O governo brasileiro iniciou nesta semana a aplicação da Lei de Reciprocidade econômica contra os Estados Unidos, após a sobretaxa de 50% imposta a produtos nacionais. A medida, sancionada em abril pelo presidente Luiz Inácio Lula da Silva, permite a adoção de contramedidas tarifárias em situações que afetam a competitividade das empresas brasileiras.
»» Leia também: Tarifaço dos EUA ameaça exportações brasileiras e pode frear empregos na indústria
A decisão foi encaminhada pela Câmara de Comércio Exterior (Camex), órgão que reúne 10 ministérios e coordena a política de comércio exterior. Entre os próximos passos está a notificação formal ao governo norte-americano sobre a resposta do Brasil ao tarifaço.
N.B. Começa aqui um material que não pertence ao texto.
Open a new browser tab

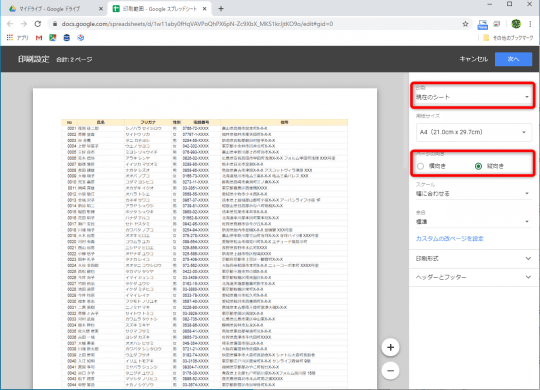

De acordo com o vice-presidente e ministro do Desenvolvimento, Indústria, Comércio e Serviços, Geraldo Alckmin, a lei pode contribuir para acelerar as negociações. “O Brasil sempre buscou o diálogo. Temos 201 anos de parceria com os Estados Unidos e uma economia complementar”, destacou.
Alckmin citou o setor do aço como exemplo dessa integração. O Brasil importa carvão siderúrgico dos EUA, transforma em semiplanos e revende para a indústria norte-americana. “Essa lógica beneficia toda a sociedade, com produtos mais acessíveis”, disse.
A iniciativa reforça a postura do país em defesa de condições comerciais mais equilibradas no mercado internacional.